I have known Andrea Greitzer for a long time. I first met her when she was a student at Northeastern University in the early 90's. She was a graphic design major, but, like many others, photography won her over and she is still a photographer today. Andrea is a career teacher and artist with several other occupations along the way. She continues to teach at Northeastern in Boston, but also runs a very successful program for the school as head of a summer semester in Italy in Venice and supplants her teaching by working for a catering company in the city as well.
Andrea is a force to be reckoned with. Busy, motivated, disciplined, caring, talented, creative.
And she makes great pictures.
It is rare for her to show her work so to hear that she's going to have her photographs at Bromfield Gallery in Boston starting January 8, 2016 is very good news.
She will show work made in museums as two distinct bodies of work. One, photographs made of sculptures in marble and the other of the interiors of museums.
Andrea stalks museums like I stalk landscapes. Each summer, after finishing teaching in Venice, she heads off to Paris, or Prague or Dublin to go to museums. While she might glance at the exhibits, she isn't really there for that. She's interested in the spaces created for the shows, the interface between the cocoon-like interiors designed to house art and the outside world near by. These are very often clean and sterile places, created to be neutral and unassuming, painted whites, light grays and beiges designed to show off the art hanging on the walls. What she finds are scenes of powerful minimalism, quiet unassuming places we are meant to walk through, not put there for us to look at. This then paints the museum in a different perspective, attributing importance to spaces not really intended to be looked at but as infrastructure for something else; the Degas, Picassos and Stellas, etc. on the walls.
Photography has long been in the business of showing us things we take for granted: the chain link fences of Chris Enos, the NYC color street work of Joel Meyerwitz from the 70's, even Cartier Bresson, Robert Frank or Lee Freidlander. But Greitzer's interiors of museums spin concept 180 degrees and ask us to look at places created to show art, as art, not just support for something else.

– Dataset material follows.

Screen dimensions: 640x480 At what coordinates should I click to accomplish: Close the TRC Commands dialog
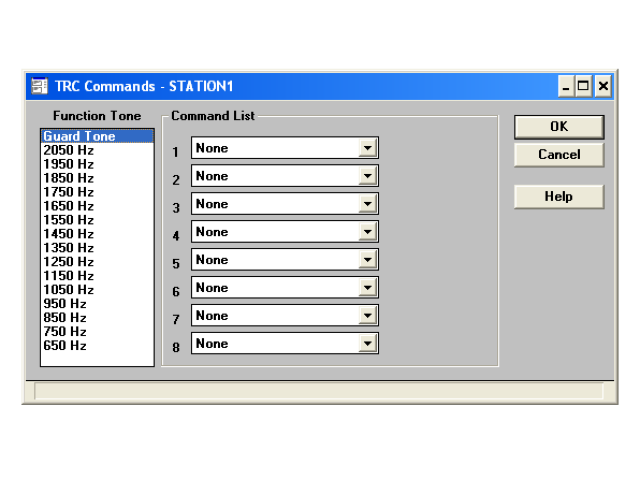click(603, 86)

Andrea's sculpture photographs are something else entirely. Mostly sexual, they are frozen in stone closeups of the heat of passion, a charged embrace, a touch on marble that seems soft, fluid and moving.
With all their barely contained passion the sculpture pictures are as hot as the museum interiors are cool. These will occupy the space at Bromfield on the opposite wall from the museum interiors. Makes me think of the conversation they could be having with each other when the gallery is locked up for the night, its lights turned off, maybe a January snowstorm outside with howling winds and no people nearby. That I would like to hear.
Not to be missed, this work by Andrea Greitzer. January 8, 2016
Want more information? Go to: Bromfield Gallery website
See you there.
Andrea Greitzer at Bromfield Gallery, 450 Harrison Avenue, Boston. Opening reception Friday, January 8, 6-8:30. Show up until January 31.